___ Trecho fornecido ___
Aspectos estilísticos e semânticos na obra de Manoel de Barros.

Aspectos estilísticos e semânticos na obra de Manoel de Barros.

Raphael Barbosa Lima Arruda, aluno de Letras da Universidade de Fortaleza – Unifor.

Pretendo apresentar neste ensaio, os aspectos estilísticos e semânticos de alguns poemas na obra do poeta cuiabano Manoel de Barros, constantes dos livros: O Livro das Ignorãças, Livro sobre o Nada e Poemas Rupestres.

Nos poemas de Manuel de Barros, há uma forte carga semântica e estilística, pois o poeta brinca com as palavras, mudando, muitas vezes, o significado real que possuem. Como ilustração, cito o poema VI, integrante da parte inicial de O livro das ignorãças (publicado em 1993), chamado “Uma didática da invenção”, parte em que o poeta define como é o seu fazer poético:

No descomeço era o verbo.

Só depois é que veio o delírio do verbo.

O delírio do verbo estava no começo, lá

Onde a criança diz: eu escuto a cor dos

passarinhos.
___
**Enunciado 1**
Indique se cada afirmação concorda com o ensaio sobre Manoel de Barros, respondendo sim ou não e citando literalmente as palavras do ensaio que decidem a resposta: (a) O livro das ignorãças foi publicado em 1993. (b) O poema VI pertence à parte final de O livro das ignorãças. (c) O ensaio examina poemas de três livros do poeta.
**Enunciado 2**
Segundo o ensaio sobre Manoel de Barros, de qual universidade o autor é aluno?
**Enunciado 3**
Prossiga com o ensaio sobre Manoel de Barros a partir do ponto em que ele se interrompe.
Os registros a seguir não guardam relação com o ensaio sobre Manoel de Barros.
___ Dados fornecidos ___
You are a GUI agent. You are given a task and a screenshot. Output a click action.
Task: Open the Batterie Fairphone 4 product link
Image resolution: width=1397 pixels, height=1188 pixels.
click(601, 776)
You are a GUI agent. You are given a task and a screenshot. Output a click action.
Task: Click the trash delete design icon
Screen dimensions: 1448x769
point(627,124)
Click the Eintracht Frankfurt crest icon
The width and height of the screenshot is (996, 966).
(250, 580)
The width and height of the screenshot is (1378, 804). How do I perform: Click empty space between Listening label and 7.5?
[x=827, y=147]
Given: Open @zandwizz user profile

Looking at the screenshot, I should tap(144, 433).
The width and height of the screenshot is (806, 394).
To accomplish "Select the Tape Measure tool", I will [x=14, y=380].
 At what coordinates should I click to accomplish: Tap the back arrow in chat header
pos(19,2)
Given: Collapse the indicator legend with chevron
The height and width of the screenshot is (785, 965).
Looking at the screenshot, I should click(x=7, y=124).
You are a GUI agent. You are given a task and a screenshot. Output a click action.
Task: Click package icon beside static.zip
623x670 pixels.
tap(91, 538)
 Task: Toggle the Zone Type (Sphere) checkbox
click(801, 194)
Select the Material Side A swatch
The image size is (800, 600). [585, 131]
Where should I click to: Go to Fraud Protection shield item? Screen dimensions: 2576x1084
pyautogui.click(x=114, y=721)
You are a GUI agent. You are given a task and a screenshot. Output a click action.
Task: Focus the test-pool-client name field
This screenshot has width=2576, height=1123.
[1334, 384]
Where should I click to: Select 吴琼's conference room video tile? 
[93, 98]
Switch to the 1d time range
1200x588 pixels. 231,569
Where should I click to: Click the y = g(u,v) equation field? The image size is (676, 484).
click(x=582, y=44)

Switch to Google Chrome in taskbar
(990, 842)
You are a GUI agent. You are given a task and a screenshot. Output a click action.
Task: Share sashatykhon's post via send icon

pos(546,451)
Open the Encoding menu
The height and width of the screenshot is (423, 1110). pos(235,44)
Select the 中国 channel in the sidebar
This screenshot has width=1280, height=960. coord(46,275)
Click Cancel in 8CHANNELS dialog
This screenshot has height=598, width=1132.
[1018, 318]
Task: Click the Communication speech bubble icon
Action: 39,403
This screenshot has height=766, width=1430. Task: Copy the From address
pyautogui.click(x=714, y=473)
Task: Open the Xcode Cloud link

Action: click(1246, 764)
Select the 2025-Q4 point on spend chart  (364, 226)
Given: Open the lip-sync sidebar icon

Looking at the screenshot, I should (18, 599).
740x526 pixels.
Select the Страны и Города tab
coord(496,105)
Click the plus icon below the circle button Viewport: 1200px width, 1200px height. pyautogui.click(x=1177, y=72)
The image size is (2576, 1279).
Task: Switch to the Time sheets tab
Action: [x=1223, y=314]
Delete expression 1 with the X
___
**Resposta redigida 1**
(a) Sim: "publicado em 1993".
(b) Não: "integrante da parte inicial de O livro das ignorãças".
(c) Sim: "constantes dos livros: O Livro das Ignorãças, Livro sobre o Nada e Poemas Rupestres".

**Resposta redigida 2**
Da Universidade de Fortaleza (Unifor).

**Resposta redigida 3**
A criança não sabe que o verbo escutar não

Funciona para cor, mas para som.

Então se a criança muda a função de um

verbo, ele delira.

E pois.

Em poesia que é voz de poeta, que é a voz

De fazer nascimentos-

O verbo tem que pegar delírio.

Notamos, no poema acima, o relato da origem, mostrando que é notório o valor soberano da Palavra. Sobretudo, o eu lírico faz lembrar das expressões presentes no livro bíblico de João 1:1, que ora: “No começo era o Verbo” e, anterior ao cristianismo, havia uma visão mítica de que Deus empregou a Palavra como forma de expressão e como instrumento de criação de todos os seres.

Está clara a soberania da palavra, pois o verbo no 1° verso é uma metáfora para a linguagem, nos inferindo que o verdadeiro autor de um poema não é nem o poeta nem o escritor, mas sim a linguagem.

Nessa brincadeira poética, o eu lírico manipula a linguagem, introjetando neologismos na incorporação do prefixo des- na palavra “começo” , resultando “descomeço”. Esse termo inaugura um novo paradigma que constrói a transposição do discurso sagrado ao profano. Até mesmo a maiúscula alegorizante do verbo perde-se, por isso, através da inversão estabelecida pela ordem, que há uma transgressão da esfera divina para a profana.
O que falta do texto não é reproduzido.